Wajah dari ayahnya sudah terlihat sangat berapi-api, matanya dipenuhi oleh kilatan tajam yang siap menusuk siapa pun.
Tangannya terayun mengarah pada wajah Almira lalu terdengar suara tamparan keras mengenai pipi Almira yang hanya mampu tertunduk sambil menahan pecahan air mata yang mulai berlinang di bawah kelopak matanya.
"Anak Kurang Ajar!"
"Ayah sudah merawat kamu sampai sebesar ini. Apa ini balasan kamu, Hah!"
Satu tamparan lagi kembali mendarat pada pipi Almira, hati gadis itu kini tengah menjerit keras. Merintih kesakitan,bukan karena tamparan dari ayahnya tapi karena sikap ayahnya yang sejak dulu tidak pernah menganggapnya sebagai anak. Padahal, sampai detik ini yang diinginkan seorang Almira hanyalah sebuah pelukan kasih dari ayahnya, yang sama sekali belum pernah ia rasakan.
"Balapan liar lagi?
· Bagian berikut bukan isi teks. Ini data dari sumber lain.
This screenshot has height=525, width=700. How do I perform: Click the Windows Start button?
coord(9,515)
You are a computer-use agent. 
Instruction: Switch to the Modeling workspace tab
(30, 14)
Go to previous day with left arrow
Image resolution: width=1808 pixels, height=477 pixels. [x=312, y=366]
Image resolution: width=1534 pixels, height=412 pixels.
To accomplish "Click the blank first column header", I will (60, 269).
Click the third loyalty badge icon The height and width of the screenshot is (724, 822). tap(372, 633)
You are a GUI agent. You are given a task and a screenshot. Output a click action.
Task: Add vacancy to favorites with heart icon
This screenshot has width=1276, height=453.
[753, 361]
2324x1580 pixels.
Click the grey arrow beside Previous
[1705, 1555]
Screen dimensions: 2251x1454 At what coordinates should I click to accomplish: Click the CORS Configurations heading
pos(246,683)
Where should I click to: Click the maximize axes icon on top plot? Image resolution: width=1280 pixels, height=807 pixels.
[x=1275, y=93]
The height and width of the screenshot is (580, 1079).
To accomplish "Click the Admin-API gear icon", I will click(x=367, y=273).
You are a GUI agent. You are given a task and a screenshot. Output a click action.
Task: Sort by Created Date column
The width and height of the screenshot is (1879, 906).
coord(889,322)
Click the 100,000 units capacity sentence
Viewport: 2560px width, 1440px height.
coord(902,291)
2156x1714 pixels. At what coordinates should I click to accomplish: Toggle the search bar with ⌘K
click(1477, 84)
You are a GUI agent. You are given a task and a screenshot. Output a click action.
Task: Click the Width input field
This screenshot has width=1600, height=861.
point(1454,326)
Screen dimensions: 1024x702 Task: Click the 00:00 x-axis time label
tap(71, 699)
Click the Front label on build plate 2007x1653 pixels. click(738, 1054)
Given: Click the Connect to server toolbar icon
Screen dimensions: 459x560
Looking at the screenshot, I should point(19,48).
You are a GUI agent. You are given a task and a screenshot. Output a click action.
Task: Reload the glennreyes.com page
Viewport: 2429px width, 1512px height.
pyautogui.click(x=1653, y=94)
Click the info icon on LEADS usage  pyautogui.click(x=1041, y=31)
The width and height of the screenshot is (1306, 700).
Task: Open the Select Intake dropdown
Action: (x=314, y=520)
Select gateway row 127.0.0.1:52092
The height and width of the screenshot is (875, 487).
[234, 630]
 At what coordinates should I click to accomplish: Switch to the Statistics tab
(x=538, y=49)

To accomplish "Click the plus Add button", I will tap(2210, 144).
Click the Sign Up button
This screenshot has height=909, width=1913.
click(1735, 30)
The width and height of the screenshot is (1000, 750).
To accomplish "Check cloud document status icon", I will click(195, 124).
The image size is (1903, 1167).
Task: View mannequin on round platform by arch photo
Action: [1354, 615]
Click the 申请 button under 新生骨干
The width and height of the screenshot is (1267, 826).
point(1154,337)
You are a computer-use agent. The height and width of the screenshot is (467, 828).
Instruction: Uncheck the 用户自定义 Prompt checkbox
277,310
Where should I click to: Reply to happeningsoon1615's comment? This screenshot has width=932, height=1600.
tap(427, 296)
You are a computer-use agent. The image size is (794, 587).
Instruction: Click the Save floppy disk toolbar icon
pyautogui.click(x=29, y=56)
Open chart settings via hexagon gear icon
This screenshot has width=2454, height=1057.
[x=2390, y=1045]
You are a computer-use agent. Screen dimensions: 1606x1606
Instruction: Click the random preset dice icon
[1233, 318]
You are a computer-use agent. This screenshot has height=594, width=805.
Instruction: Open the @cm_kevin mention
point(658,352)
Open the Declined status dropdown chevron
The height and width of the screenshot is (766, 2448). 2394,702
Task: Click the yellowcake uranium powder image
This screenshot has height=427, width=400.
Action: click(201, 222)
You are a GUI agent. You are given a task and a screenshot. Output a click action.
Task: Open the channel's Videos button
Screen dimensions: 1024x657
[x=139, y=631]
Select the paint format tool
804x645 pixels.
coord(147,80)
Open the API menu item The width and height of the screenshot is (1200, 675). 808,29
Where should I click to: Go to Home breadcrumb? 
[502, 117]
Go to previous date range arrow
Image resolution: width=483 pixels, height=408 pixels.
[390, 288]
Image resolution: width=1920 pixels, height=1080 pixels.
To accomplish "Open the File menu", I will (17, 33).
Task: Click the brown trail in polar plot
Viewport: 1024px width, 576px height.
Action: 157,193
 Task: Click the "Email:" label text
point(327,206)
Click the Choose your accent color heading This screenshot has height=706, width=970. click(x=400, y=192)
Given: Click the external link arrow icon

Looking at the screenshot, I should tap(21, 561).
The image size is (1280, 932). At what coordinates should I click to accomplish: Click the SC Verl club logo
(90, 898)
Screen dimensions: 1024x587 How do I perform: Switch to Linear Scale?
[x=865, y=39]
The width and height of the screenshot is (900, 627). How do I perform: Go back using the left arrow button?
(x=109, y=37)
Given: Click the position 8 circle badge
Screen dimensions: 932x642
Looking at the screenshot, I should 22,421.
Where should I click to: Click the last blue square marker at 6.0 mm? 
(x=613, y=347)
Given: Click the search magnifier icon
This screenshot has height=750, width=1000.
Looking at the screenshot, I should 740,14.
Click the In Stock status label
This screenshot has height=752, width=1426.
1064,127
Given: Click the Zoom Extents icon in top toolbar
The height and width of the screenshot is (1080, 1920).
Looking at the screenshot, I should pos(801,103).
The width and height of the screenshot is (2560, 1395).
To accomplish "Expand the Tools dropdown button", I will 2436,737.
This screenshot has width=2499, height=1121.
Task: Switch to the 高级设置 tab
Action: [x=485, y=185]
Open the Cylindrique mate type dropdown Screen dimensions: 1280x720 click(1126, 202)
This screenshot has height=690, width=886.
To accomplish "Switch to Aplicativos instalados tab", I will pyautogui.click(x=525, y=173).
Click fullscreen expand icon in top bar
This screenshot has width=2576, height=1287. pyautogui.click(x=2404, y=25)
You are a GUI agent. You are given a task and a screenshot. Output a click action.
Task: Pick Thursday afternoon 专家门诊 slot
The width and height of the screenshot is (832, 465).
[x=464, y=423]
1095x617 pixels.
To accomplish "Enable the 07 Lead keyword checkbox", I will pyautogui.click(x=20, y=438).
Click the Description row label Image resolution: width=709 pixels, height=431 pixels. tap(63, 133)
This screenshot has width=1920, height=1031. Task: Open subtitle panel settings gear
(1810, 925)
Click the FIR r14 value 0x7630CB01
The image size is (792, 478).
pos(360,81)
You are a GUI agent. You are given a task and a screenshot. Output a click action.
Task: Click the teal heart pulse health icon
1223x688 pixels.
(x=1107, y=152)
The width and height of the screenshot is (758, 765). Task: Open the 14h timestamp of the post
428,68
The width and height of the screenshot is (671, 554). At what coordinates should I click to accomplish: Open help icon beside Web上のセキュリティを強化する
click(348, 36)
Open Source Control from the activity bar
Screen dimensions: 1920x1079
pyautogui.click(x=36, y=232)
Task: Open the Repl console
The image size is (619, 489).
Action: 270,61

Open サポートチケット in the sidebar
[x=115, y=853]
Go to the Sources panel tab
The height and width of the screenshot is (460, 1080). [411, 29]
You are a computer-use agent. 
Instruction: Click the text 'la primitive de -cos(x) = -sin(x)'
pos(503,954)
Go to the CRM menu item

Berapa kali Ayah bilang, jangan kamu buat malu Ayah.
"Kamu sadar tidak, kalau kamu itu masih menjadi putri dari seorang Profesor Roy Dewantoro.
"Belum puas kamu bikin malu Ayah sama tingkah preman kamu itu?"
Tamparan ketiga kembali mendarat, tapi si gadis remaja cantik itu masih diam membatu. Ia tidak mengangkat wajahnya dan tidak mengeluarkan sepatah katapun jawaban. Almira hanya terus berusaha menahan dan menahan agar cairan bening itu tidak keluar setetes pun dari netra safirnya.
Seorang pemuda berusia lebih dewasa dari Almira, sedari tadi sudah ingin membela gadis itu tapi rasa takut di hatinya seolah menahan pergerakan tangannya. Pemuda itu merasa tak berkutik jika berhadapan dengan pria beringas di depannya, tapi pada akhirnya ia harus melawan rasa takutnya karena melihat tubuh Almira yang sudah menggigil hebat.
"Om sudah Om, kasihan Almira," bujuk Joan -nama pemuda itu- sembari tangannya merangkul pundak Almira untuk menenangkan tubuh gadis itu.
Almira yang mendapatkan 3 tamparan sekaligus di pipinya hanya bisa meratapi kesedihan hatinya. Rumah yang seharusnya bisa membuatnya aman, tempat untuknya meletakan sebuah beban dan permasalahan yang ia bawa dari luar, tempat untuknya berteduh dari panasnya situasi dan keadaan di luar, tempat yang harusnya bisa ia jadikan sebagai benteng perlindungan dirinya tapi kenyataannya, justru rumahlah sumber air matanya.
Sumber air mata yang membuat dirinya harus menahan kepedihan di setiap harinya. Tidak adanya rasa aman, pusat awal beban dan permasalahannya, tidak adanya tempat berteduh, dan tidak adanya benteng untuk melindungi dirinya. Seolah neraka dunia berkumpul menjadi satu di rumahnya.
***
Sorot mata nyalang terpancar jelas dari dua bola mata Roy Dewantoro saat mendengar Joan menghentikan kemarahannya pada Almira.
"Joan ... kamu sendiri juga bagaimana? Om sudah menyuruhmu untuk menjaga Anak Sialan ini tapi kenapa masih bisa kamu kecolongan, Hah?"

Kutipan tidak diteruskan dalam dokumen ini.